* [Information supplied]
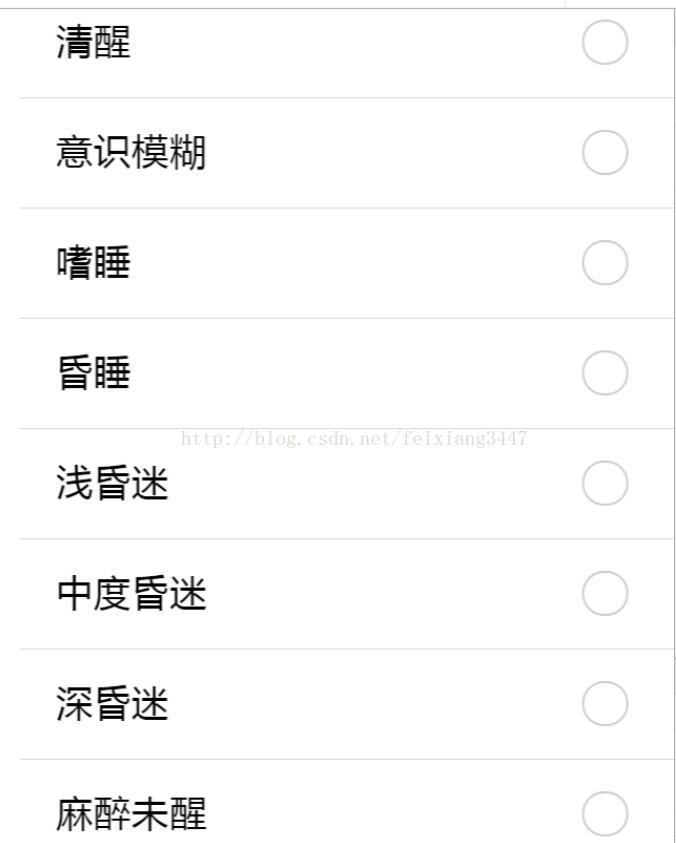Click the 清醒 text label
676x843 pixels.
(93, 44)
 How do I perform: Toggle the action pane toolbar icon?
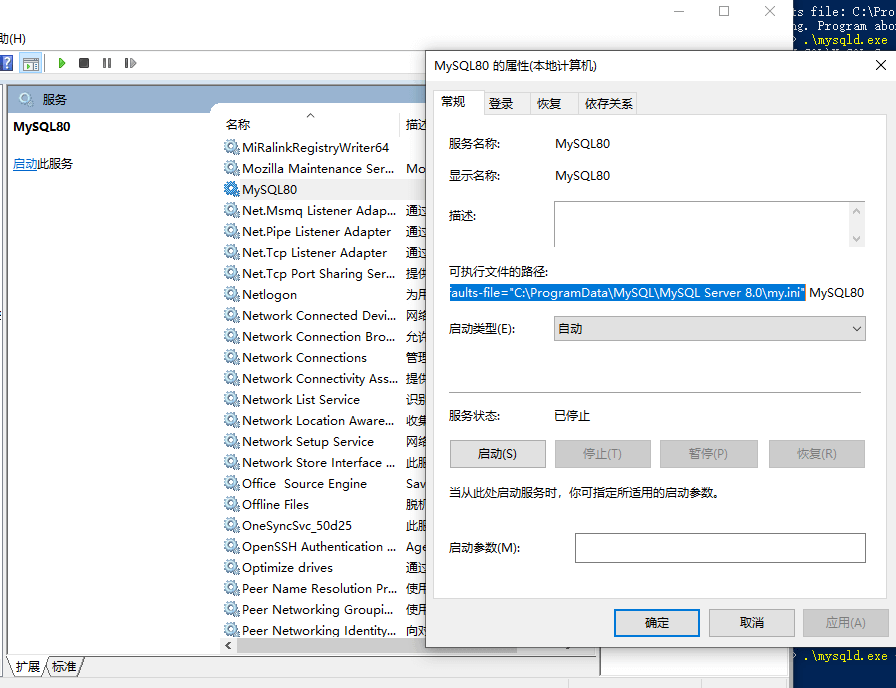[x=31, y=63]
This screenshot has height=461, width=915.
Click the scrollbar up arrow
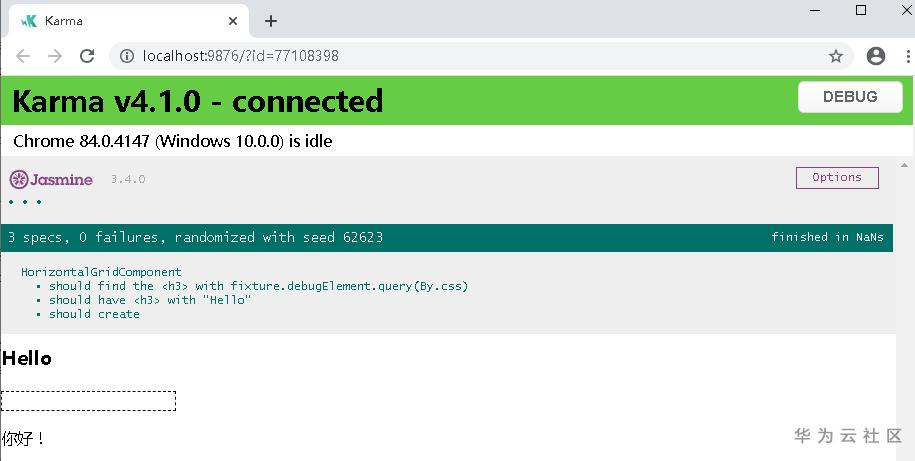(905, 164)
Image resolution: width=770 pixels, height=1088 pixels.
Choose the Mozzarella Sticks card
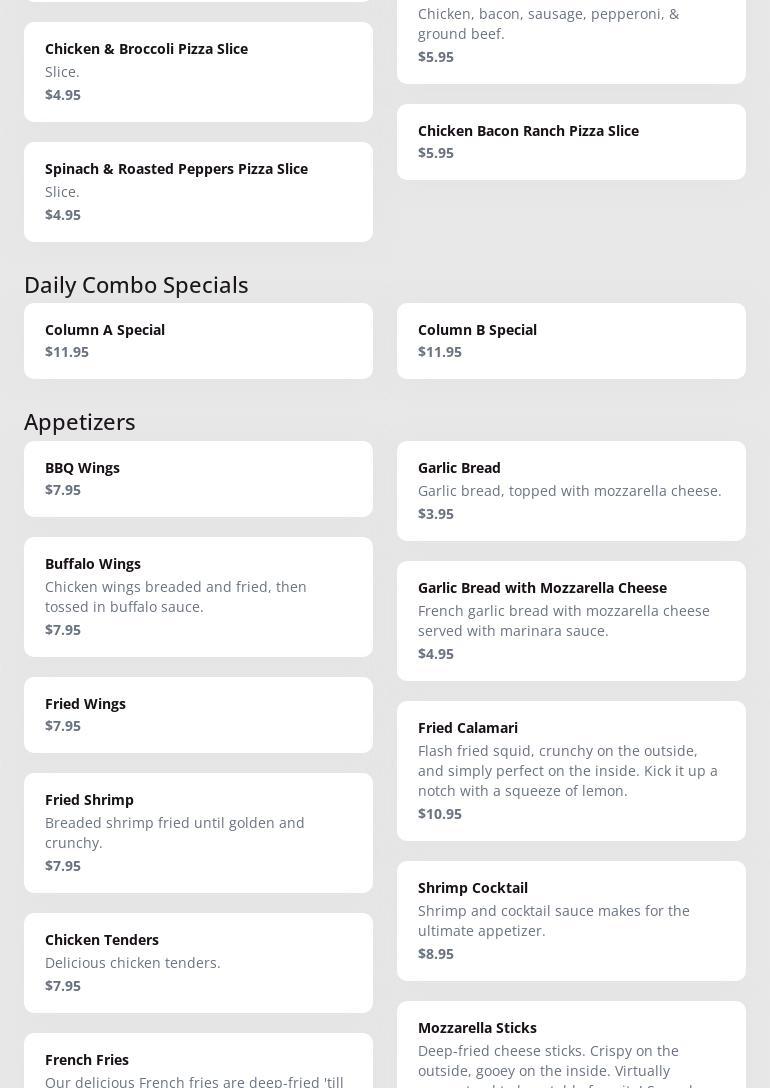(570, 1050)
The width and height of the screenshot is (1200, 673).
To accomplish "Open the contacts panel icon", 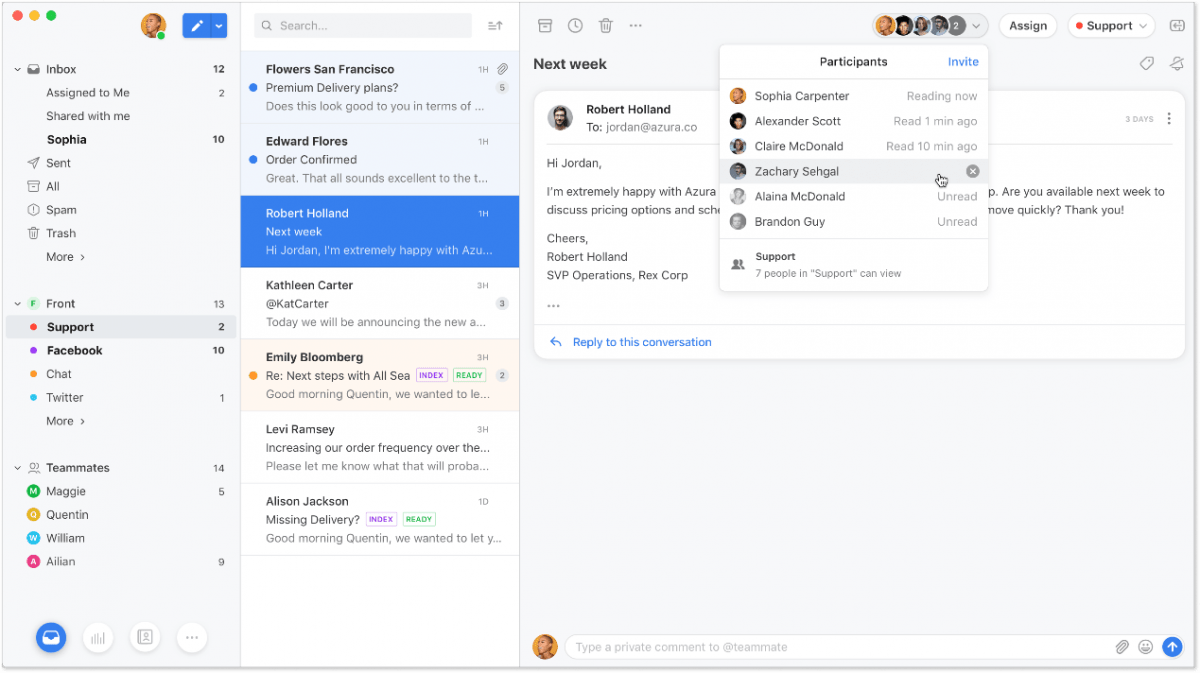I will click(x=145, y=637).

* [What the task asks]
Search the material for the word "height". Each line where it is found must be copied.

* [Response to this exercise]
This screenshot has height=461, width=915.
Image resolution: width=770 pixels, height=1088 pixels.
The width and height of the screenshot is (1200, 673).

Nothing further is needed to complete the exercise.